De mon côté, j’avais quand même bien en tête bon nombre de problématiques que cela posait de partir à trois et avec les deux enfants (poids de la pulka, affaires hivernales pas en nombre suffisant remplacées par des duvets et tapis de sol « trois saisons », toute l’intendance à gérer, variation éventuelle de leur motivation, etc…). Donc j’avais prévu une balade relativement progressive et adaptable : partir du parking de la montagne de Beure à proximité du col de Rousset, bivouaquer le soir pas trop loin d’une cabane pour pouvoir s’y rabattre en cas de besoin pendant la nuit. J’espérais atteindre au moins Pré Peyret, ou le pas de l’Aiguille si nous étions particulièrement véloces, avant d’improviser les deux jours suivants au gré de la météo, des envies et de la fatigue. Nous avions de toute façon de l’essence en quantité et de la nourriture pour quatre jours complets (plus pas mal de petits compléments à côté en cas de coup de pompe).
Mon fils aîné qui avait déjà fait une balade de ce genre il y a cinq ans était maintenant dans la position du grand costaud et c’est lui qui a tiré la pulka ces deux jours. De mon côté je l’aidais juste à la tirer dans les montées ou s’il avait une difficulté particulière (renversement, dévers ou descente marquée).

Données fournies:

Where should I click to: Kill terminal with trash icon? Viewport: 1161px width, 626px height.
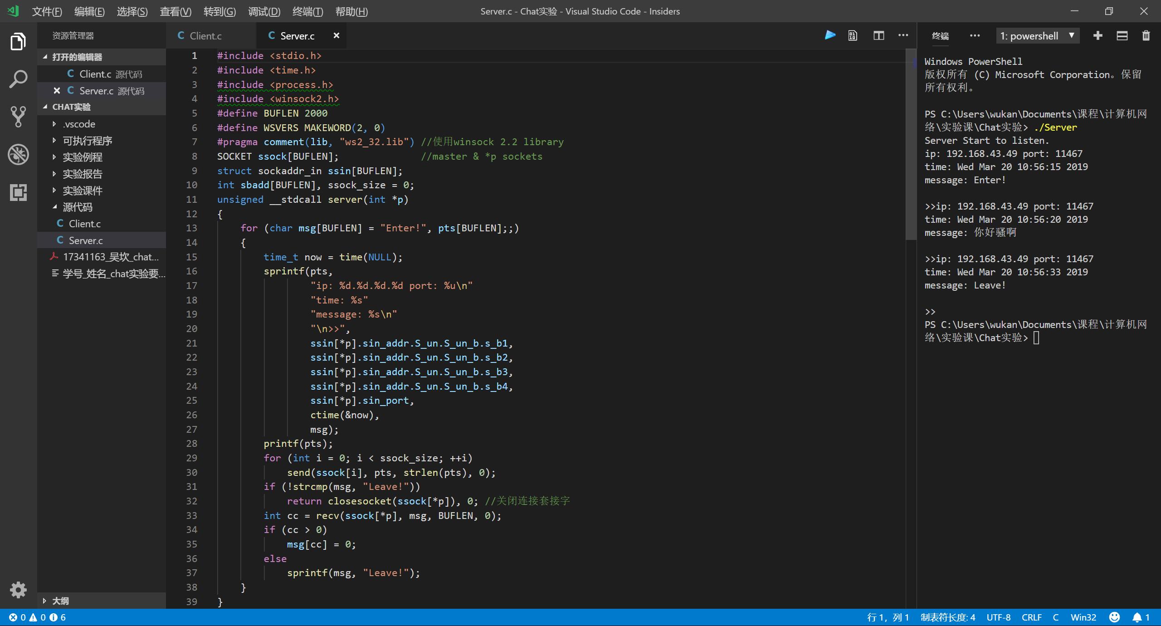(1146, 35)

Consigne:
Les affirmations suivantes sont-elles conformes au texte de lecture ? Répondez par oui ou par non à chacune, en citant exactement les mots décisifs du texte. (a) Les provisions de nourriture couvraient quatre jours complets. (b) Le fils aîné faisait une balade de ce genre pour la première fois. (c) Le départ était prévu depuis le parking du col de Rousset.

Réponse complète:
(a) Oui : « de la nourriture pour quatre jours complets ».
(b) Non : « avait déjà fait une balade de ce genre il y a cinq ans ».
(c) Non : « partir du parking de la montagne de Beure à proximité du col de Rousset ».